Un classique éclaire le présent

Pénétrable, désirable, exploitable : quand Muriel Robin s’inspire d’Andrea Dworkin

Michel Eltchaninoff publié le 19 septembre 2023 5 min

La comédienne Muriel Robin a dénoncé samedi soir dernier, à la télévision, l’ostracisme dont seraient victimes les personnes ouvertement homosexuelles au cinéma. Selon elle, les actrices et les acteurs doivent répondre aux normes du désir hétérosexuel. Et de conclure : “Quand on n’est pas pénétrable, on n’est pas désirable.” C’est exactement le thème du livre-culte de l’essayiste féministe Andrea Dworkin, Coïts (éditions Syllepse et Remue-Ménage, 2019). Explications.


Paru en 1987 aux États-Unis – mais traduit en français en 2019 seulement par les éditions Syllepse et Remue-Ménage –, Coïts est une charge contre l’acte sexuel hétérosexuel. Son autrice, Andrea Dworkin, née en 1946 dans le New Jersey, subit un examen gynécologique brutal après avoir été arrêtée lors d’une manifestation contre la guerre du Vietnam. L’homme qu’elle épouse, un militant anarchiste, la bat. Divorcée, elle se retrouve sans ressources et doit quelquefois se prostituer. Après avoir découvert la pensée féministe, elle publie un ouvrage sur « la haine des femmes ». Opposée à la pornographie comme à la prostitution, elle devient une figure majeure du féminisme, disparue en 2005.

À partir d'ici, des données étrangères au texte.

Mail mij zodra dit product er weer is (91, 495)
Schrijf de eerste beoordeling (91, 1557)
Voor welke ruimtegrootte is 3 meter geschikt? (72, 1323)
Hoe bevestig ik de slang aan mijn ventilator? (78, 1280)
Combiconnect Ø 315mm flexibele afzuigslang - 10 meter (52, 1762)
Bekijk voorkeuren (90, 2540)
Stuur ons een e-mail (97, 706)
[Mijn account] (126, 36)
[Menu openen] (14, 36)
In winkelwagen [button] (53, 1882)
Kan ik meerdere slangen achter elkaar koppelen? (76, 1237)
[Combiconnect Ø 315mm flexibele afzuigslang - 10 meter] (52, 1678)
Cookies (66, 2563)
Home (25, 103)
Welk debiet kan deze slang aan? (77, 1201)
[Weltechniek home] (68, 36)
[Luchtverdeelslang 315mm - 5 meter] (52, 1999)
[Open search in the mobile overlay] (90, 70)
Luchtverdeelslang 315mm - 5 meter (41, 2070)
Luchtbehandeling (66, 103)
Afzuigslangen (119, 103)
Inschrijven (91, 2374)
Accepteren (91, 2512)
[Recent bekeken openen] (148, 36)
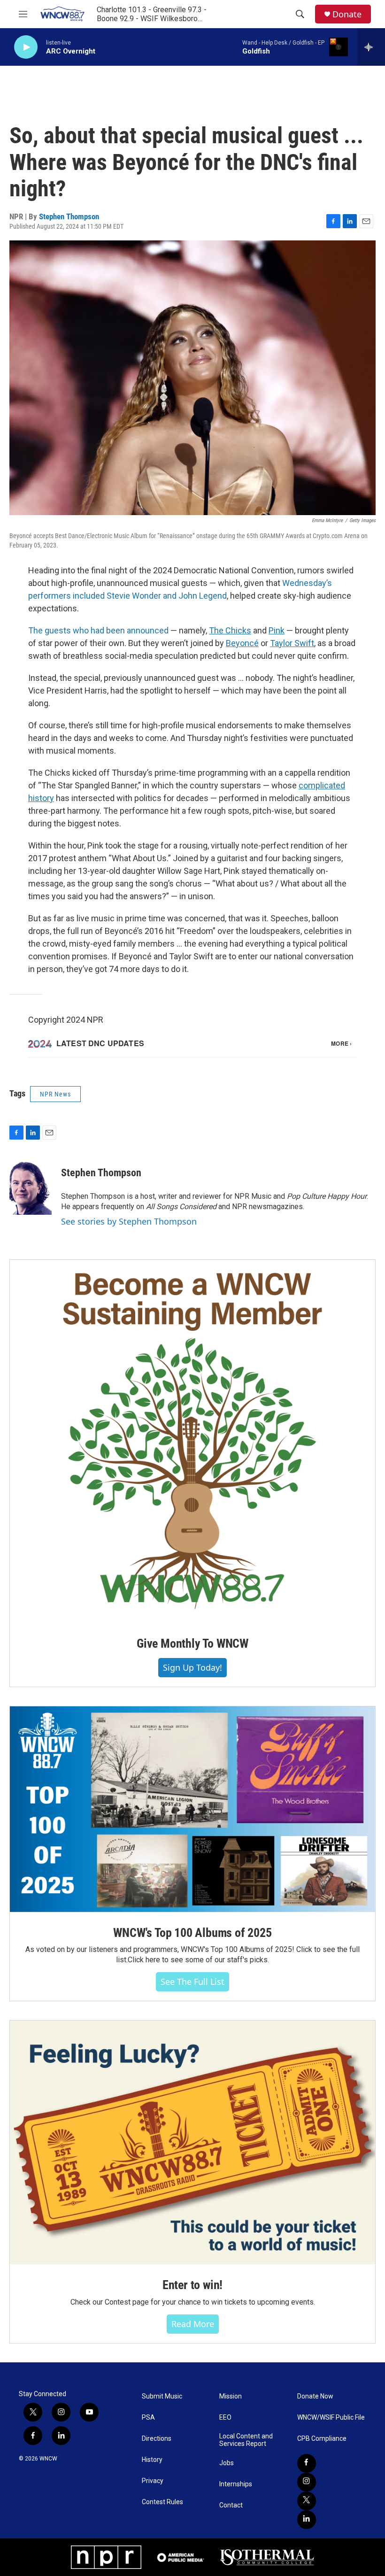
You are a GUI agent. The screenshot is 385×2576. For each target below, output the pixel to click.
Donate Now (315, 2396)
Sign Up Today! (192, 1667)
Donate (347, 14)
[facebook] (306, 2463)
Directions (156, 2438)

“L’homme exprime dans la baise la géographie de sa domination”
Andrea Dworkin

 

Son ouvrage le plus célèbre décrit sans fards l’acte sexuel comme « un acte de possession par lequel, durant lequel, à cause duquel un homme investit une femme, la couvrant physiquement et la maîtrisant en même temps qu’il la pénètre ». Dworkin emploie certes le termes clinique et neutre de « coït » (« intercourse », en anglais), mais parle surtout de « baise » (« fuck »), mot qu’elle répète volontairement de façon provocatrice, jouant sur le tabou qu’elle juge hypocrite du f*** word (« mot en F »). La radicalité est ici au service de la pensée. Le coït est bien d’après elle une « reddition physique » car « il l’occupe et règne sur elle ». Cet « acte colonisant, contraignant (viril) ou quasi violent » consacre tout simplement, que l’on soit un adepte des lois de la nature ou de l’ordre religieux traditionnel, « la domination masculine ». Comme cet acte célèbre la virilité masculine libérée de toute entrave, il a pour condition « l’effacement de la femme en tant que personne », qui « cesse d’exister comme individu distinct ». Le coït ou la « baise » sont la preuve répétée à l’envi de cette sujétion de la femme à l’homme. Les uns et les autres en sont parfaitement conscients, même s’ils « romantisent » ou érotisent ce moment. Bref, pour les femmes, être possédée par un homme est, dit Dworkin, « banal » : « L’homme exprime dans la baise la géographie de sa domination ». Et quand la femme est usée par tant de violence, « l’amant se débarrasse du corps usé jusqu’à la corde ; il le jette, chose vieille et inutile, évidée, comme une bouteille vide ».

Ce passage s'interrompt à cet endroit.